I’m impatient with murder mysteries. Whenever they begin, I tell myself, “The butler did it”, whether or not a butler was even in the movie. I wouldn’t watch horror movies until a few years ago, when an annoying co-worker gave me a list of 80’s horror movies to at least give the genre a try. I actually liked watching them but “Friday the 13th” and “Halloween” were just cheap suspenseful slasher movies. “Nightmare on Elm Street” really set itself apart from the others and showed me horror movies really did have something to offer. My dad and brothers watched every horror movie on TV they could. I thought they were terrible, hence my aversion as an adult. I still won’t watch a “scary movie” unless it has something unique to offer, like “Paranormal Activity” or “The Cabin in the Woods”.

Even though the Rogers and Hammerstein movies I saw as a kid were thoroughly enjoyable, I’m suspicious of musicals now. “Chicago” was great but I couldn’t get past the first few minutes of “Evita” or “Rent”. The film version of the Broadway version of “Hairspray” was an insult to the really wonderful John Waters original, although I’m happy for John Waters’ success. Who saw THAT coming? I like Hugh Jackman and Anne Hathaway but, if I wasn’t doing movie write-ups for you, I’m not sure I’d watch “Les Miserables”. If a musical is more show-tuney than a good story, I can’t watch it. “The King and I” and “The Sound of Music” were epic productions, great stories and those guys really did write great, great songs. They set the bar too high for anyone following.

TG. How have films evolved since you began viewing them? What’s better?

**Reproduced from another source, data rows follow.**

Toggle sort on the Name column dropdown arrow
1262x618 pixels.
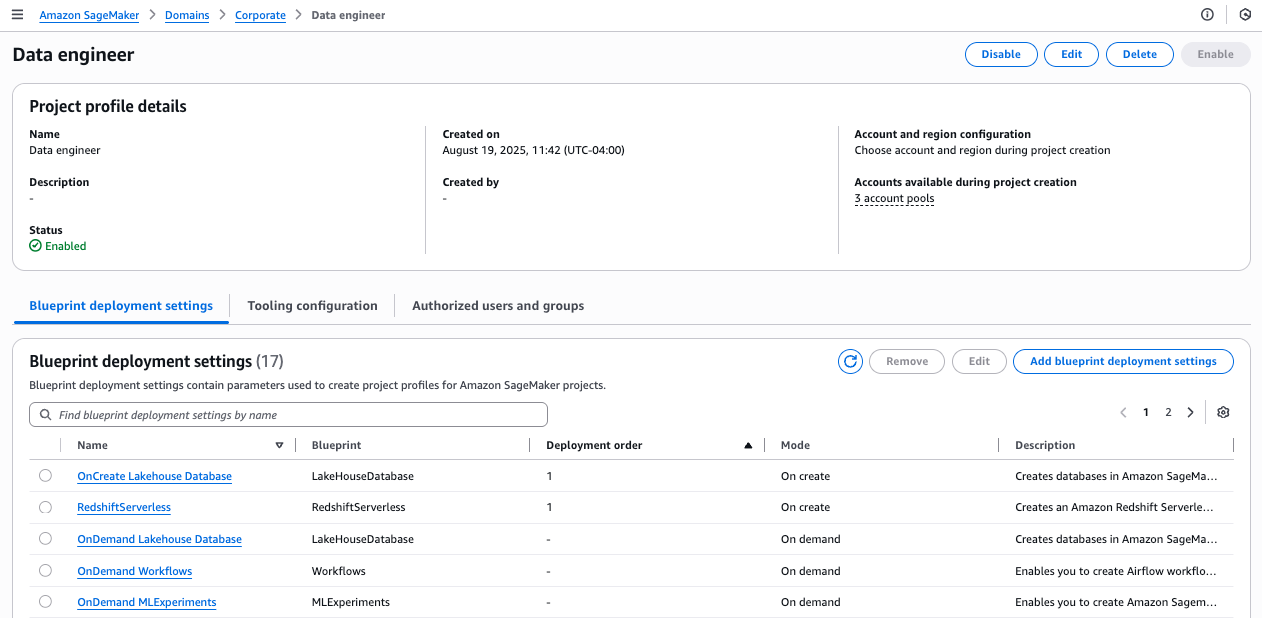tap(279, 446)
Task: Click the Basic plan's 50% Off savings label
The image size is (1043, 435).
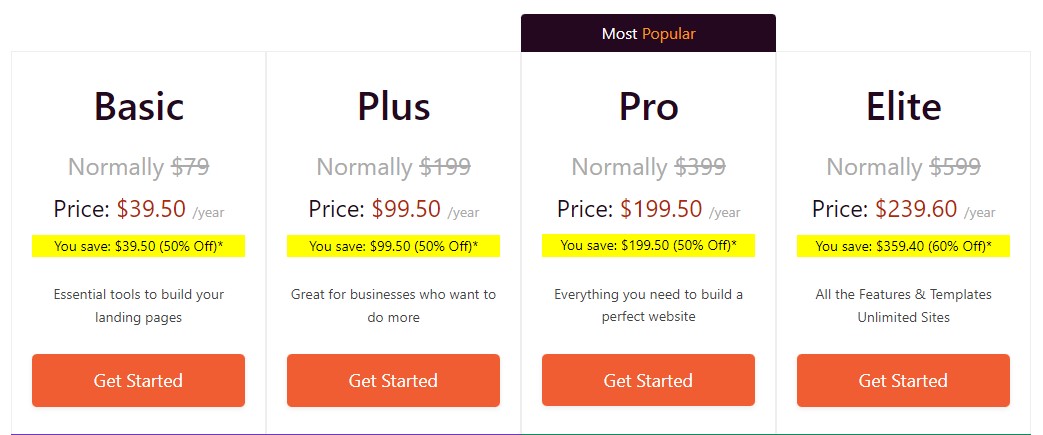Action: point(138,246)
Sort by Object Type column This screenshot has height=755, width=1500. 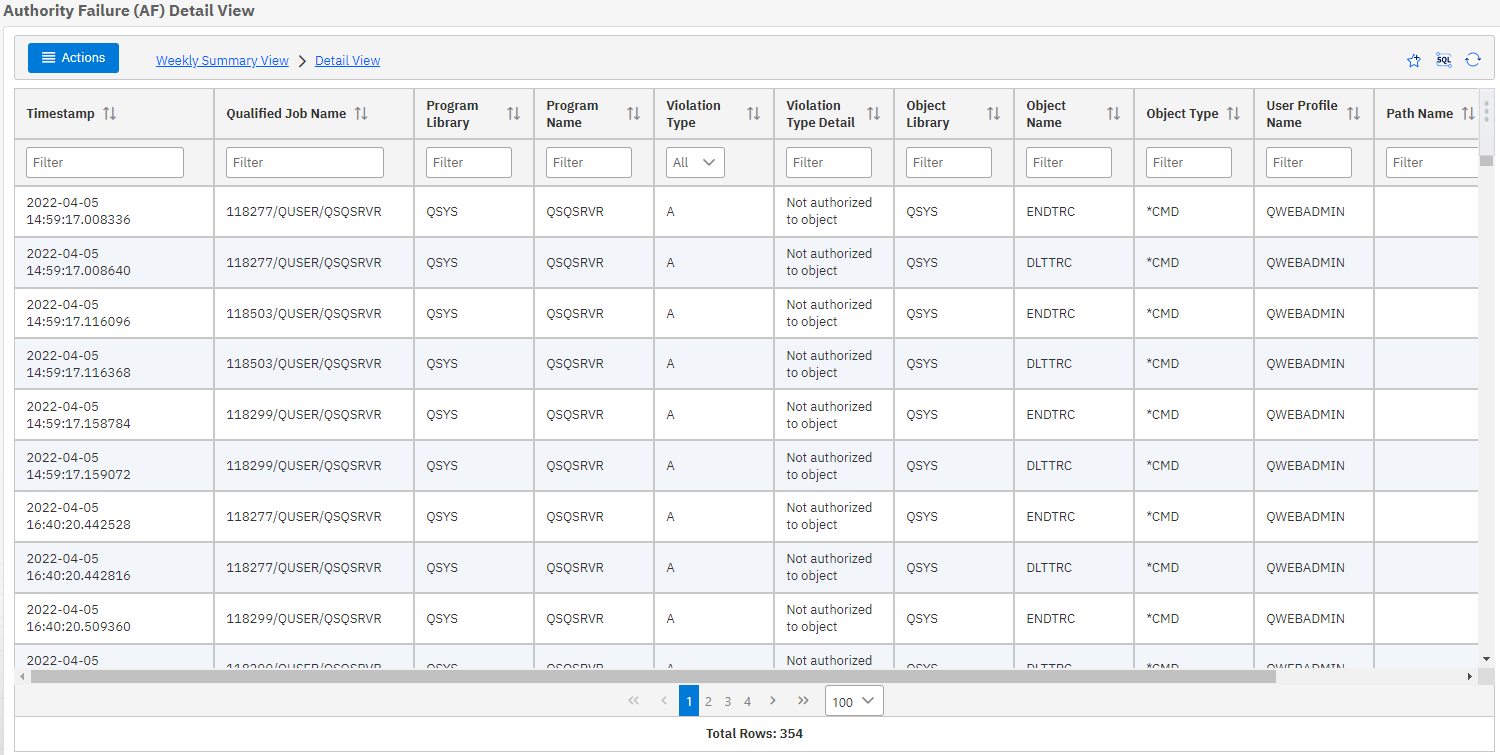1233,114
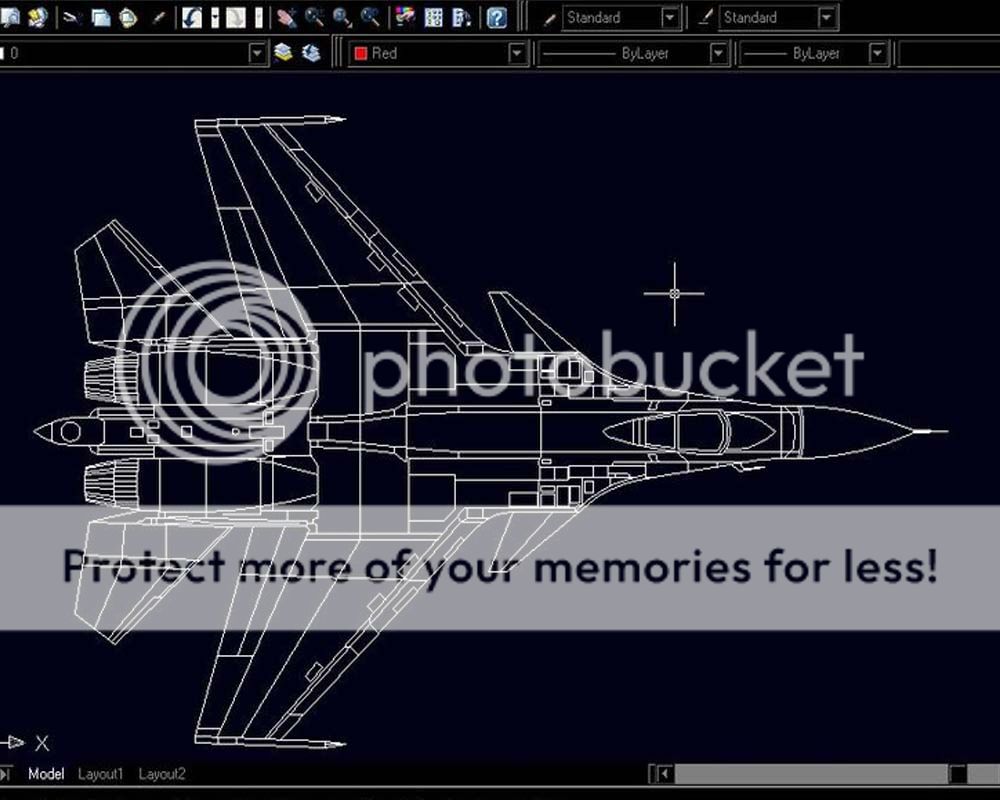This screenshot has height=800, width=1000.
Task: Open the DesignCenter icon
Action: point(433,17)
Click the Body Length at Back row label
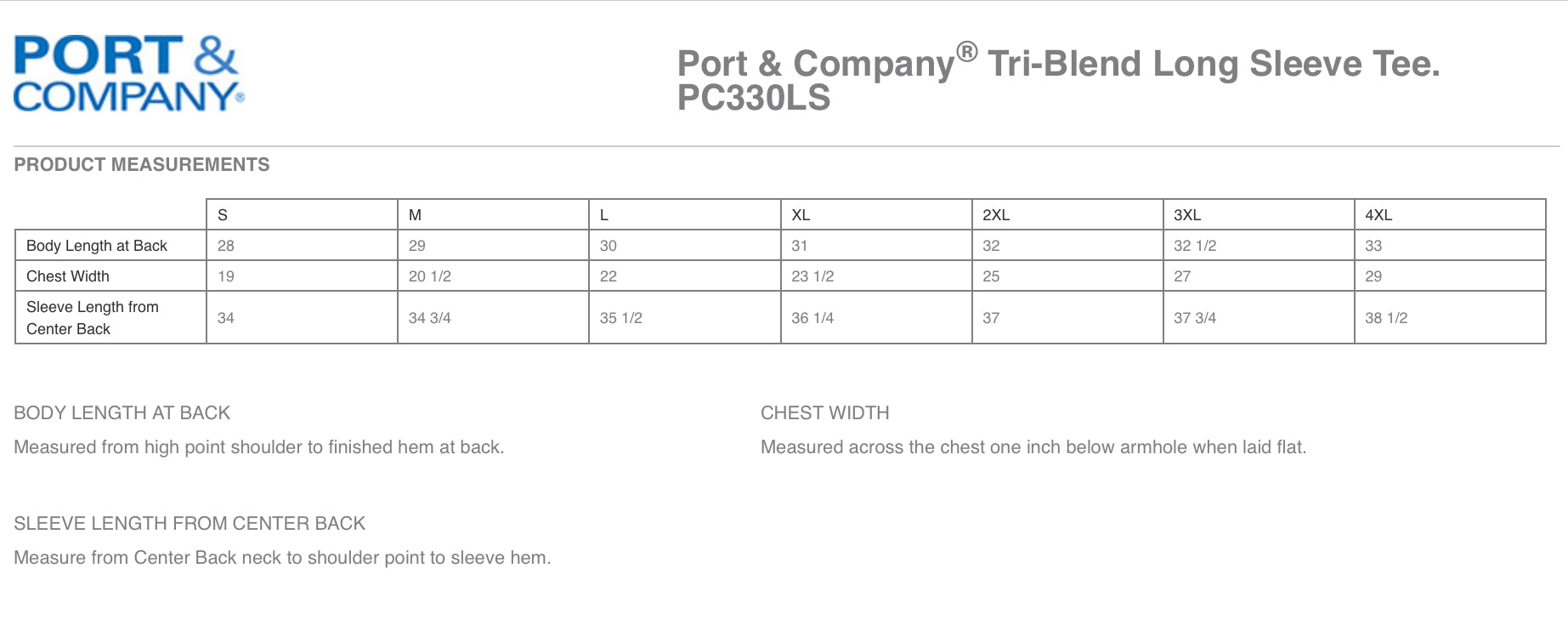This screenshot has width=1568, height=625. click(x=97, y=246)
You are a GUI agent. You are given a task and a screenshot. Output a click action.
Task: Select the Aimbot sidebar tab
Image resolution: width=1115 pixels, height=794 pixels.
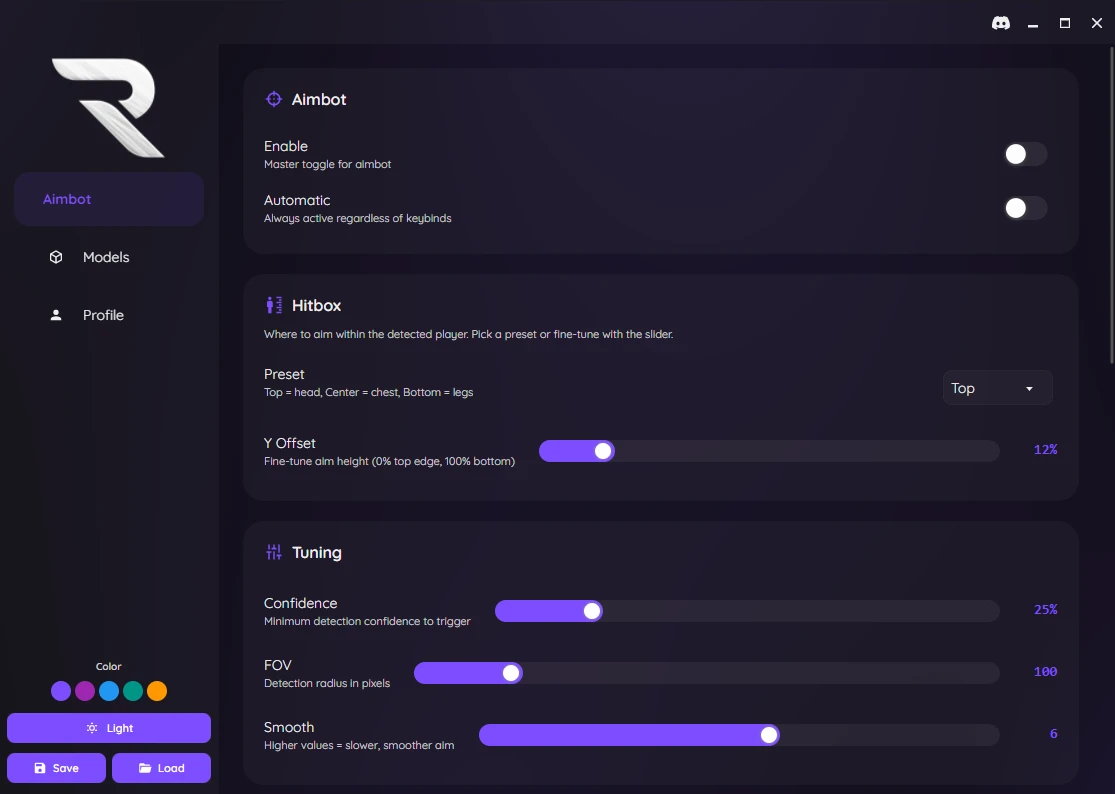108,199
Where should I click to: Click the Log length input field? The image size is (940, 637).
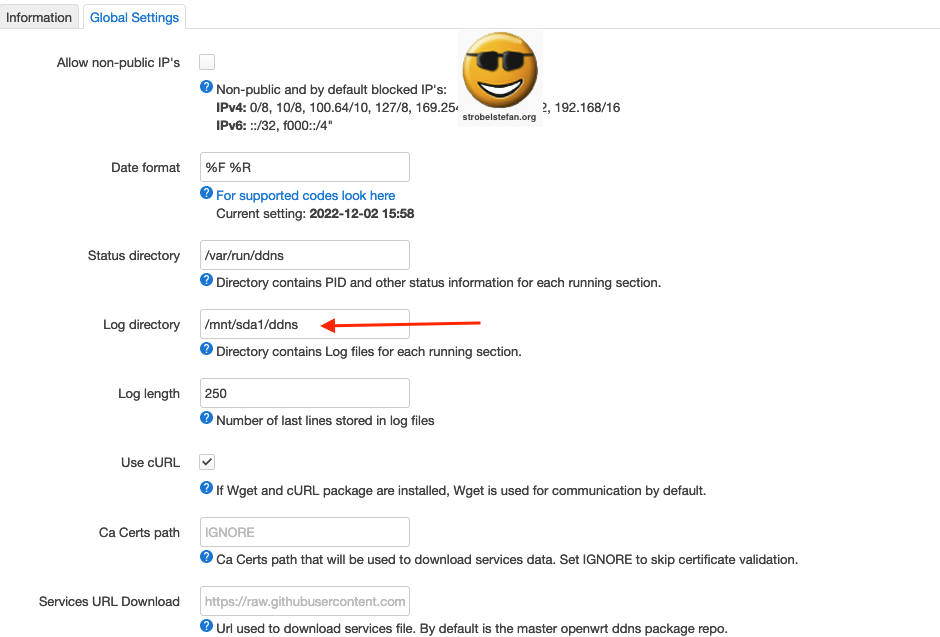click(x=304, y=392)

What’s deteriorated?

DW: They’ve obviously evolved technically and the moviemaking style is more realistic now, but they can also more manipulative and blatantly formulaic.  Plus, current movies have so much more to draw from than their predecessors.  Books and stage plays used to be the source material for movies.  Now movies are the source material for movies, both in the form of remakes but mostly by deriving elements of older movies.  At this point, everything derives from something.  Look at “Kill Bill”, that whole movie, including the score and the Shaw Brothers opening logo was derivative to a shameless extreme and it was a huge rush.  They didn’t just adapt the scores of older movies, they used segments of actual scores.

Especially thanks to Harvey Weinstein, independent movies now have a wider audience than before he put them in theatres for us to see and they weren’t limited to art houses or college campuses anymore.  Independent movies have a way of being as satisfying as big movies aren’t, although the line between studio and independent movies can be a real fine one now.   Once the Oscar orgy is over, I’ll watch smaller movies people recommend and often will find those to be the ones I like best in a given year.


The curmudgeon in me wants to say movies aren’t as good as they used to be but that’s not true at all.  I don’t think anyone making movies wants to make a bad movie.  It’s not like other industries that will intentionally put out a bad, unnecessary product just for the purposes of making money.  The success of a movie lies squarely in the hands of the audience.  That keeps the industry honest.  That’s in stark contrast to the financial services industry, which plays three-card monte with the public because we can’t all be specialists in an industry that’s intentionally complicated because it’s boring and no one wants to invest the time.  We’re at their mercy, either directly or indirectly.

TG. Do we still have movie stars today like Clark Gable and Greta Garbo or has movie acting changed?

DW: Those are really two different questions, Tom. Movie acting has gotten more realistic. A lot of the credit has to go to Lee Strasberg and The Actors Studio, which did for acting what Miramax did for putting out movies and Siskel & Ebert did for reviewing movies. By comparison, acting in the 30’s and 40’s seems hammy now but that’s part of the charm of those movies. There are certainly movie stars that are as high-profile but, no, the days of Gable and Garbo are gone. There’s no mystique anymore. The studios back then – especially Mayer and MGM – really worked hard at presenting their stars as having a certain image. They don’t do that any more, which is just as well.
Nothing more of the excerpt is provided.